In Kronachs Innenstadt scheint die Zeit stehen geblieben zu sein. Doch Spuren der motorisierten Zivilisation gibt es auch dort.
In Kronachs Innenstadt scheint die Zeit stehen geblieben zu sein. Doch Spuren der motorisierten Zivilisation gibt es auch dort.

Stadtvogt Hans Götz ist es zufrieden: »Der Kastner hat eine große Findigkeit im Aufspüren neuer Geldquellen!« So ruft er launig in den Saal. Es ist wieder Viertelmeistertag in Kronach, und sein Schatztruhenverwalter Markus Steller legt soeben Rechenschaft über die Finanzen der Oberen Stadt ab. Zwar stehe es um die Steuereinnahmen bedenklich, raunt der Kastner unter seinem federbesetzten Schlapphut hervor. Doch als er versichert, dass man durch den Verkauf der erst letztes Jahr eingeführten Kunigundenmaß-Krüge »an Fremde, wie etwa die protestantischen Bayreuther oder die Sachsen und Thüringer« einiges wieder einspielen konnte ins Stadtsäckel, jubelt das Volk laut auf. Denn es weiß, so muss er doch nicht die Steuern erhöhen – die Biersteuer, die Krugsteuer und vor allem die Liebessteuer.

Nach dem Kastner erhalten die Viertelmeister das Wort. Mithin jene ehrbaren Kronacher Bürger, die jeder für eines der vier Viertel der Oberen Stadt eine Art städtische Vorsteherfunktion ausüben – seit 1439 mittlerweile. Doch durchwachsen sind ihre Berichte. Einer klagt, dass wieder ein Kaufmann schließen musste, ein anderer schimpft über holpriges Pflaster oder lasterhafte Mitbürger. Nur Stefan Wicklein, der junge, bärtige Viertelmeister im zweiten Viertel, lobpreist sein Quartier als das »schönste, reichste und vornehmste«. So werde es auch reichlich von Auswärtigen besucht.

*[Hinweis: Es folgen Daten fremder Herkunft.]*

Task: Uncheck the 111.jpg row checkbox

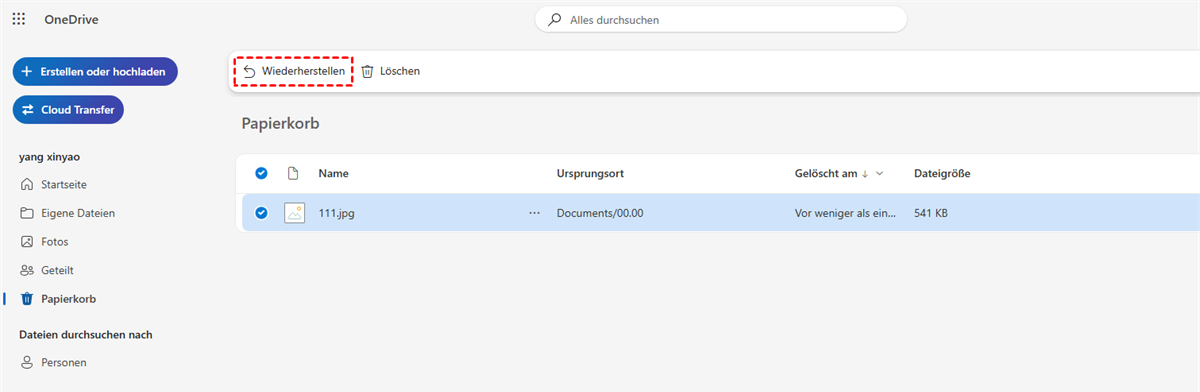Action: [261, 212]
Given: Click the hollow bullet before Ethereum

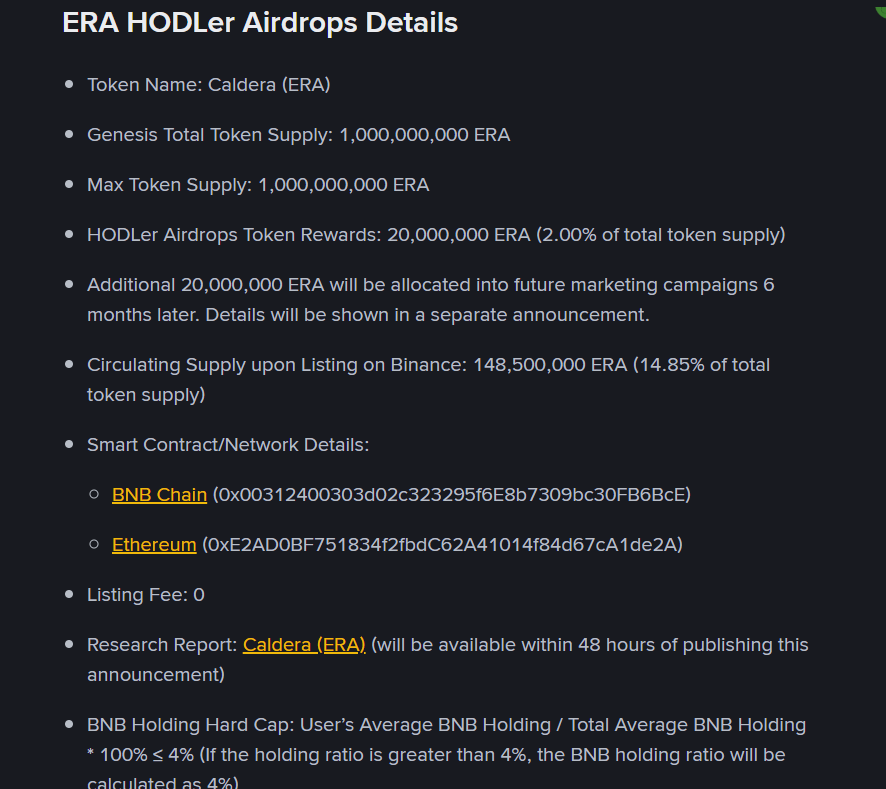Looking at the screenshot, I should [x=94, y=544].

Mutige Kronacherinnen im Dreißigjährigen Krieg

Es ist halt wie alle Jahre beim Viertelmeistertag in Kronach. Die Alte Markthalle neben dem possierlich restaurierten Stadthotel »Pfarrhof« füllt sich dazu bestens mit allerlei mittelalterlich gewandeten Weibs- und Mannsvolk aus der Oberen Stadt. Diese erstreckt sich von der Stadtkirche St. Johannes und dem Bamberger Tor bis hinaus zur alles überragenden Veste Rosenberg. Und sie steht in Anmut, historischer Gewichtigkeit und spätmittelalterlicher Fachwerkpracht in nichts dem Tauberstädtchen Rothenburg nach. Nur ist in Kronach noch alles echt. Da es bislang noch von weniger Touristen überlaufen wird, sind es keine Zugereisten, sondern wirklich die Kronacher selbst, die ihre aufregend-wackere Geschichte am Leben erhalten – in Vereinen, Arbeitskreisen, Theater-, Tanz- und Musikgruppen, einer höchst agilen Bürgerstiftung und halt einzigartigen traditionellen Spektakeln. Burgfrauen wie Ratsherren, fürstbischöfliche Beamte wie Malzdörrerinnen und Würzweiber sind gewöhnliche Bürger, die zu solchen Historienszenen in authentische Robe steigen und das ganze Jahr über zu verschiedenen Anlässen den Alltag der Altvorderen ausleben. Dann feiern sie etwa jene mutigen Kronacherinnen, die im Dreißigjährigen Krieg das anrückende Protestantenheer mit kochendem Wasser begossen und so eine Einnahme der Stadt verhinderten. Bis heute erinnert ein Brunnen daran. Oder sie ziehen schalkhaft über die benachbarten Coburger her, die damals in schwedischen Diensten fochten, aber auch an Kronachs Mauern scheiterten.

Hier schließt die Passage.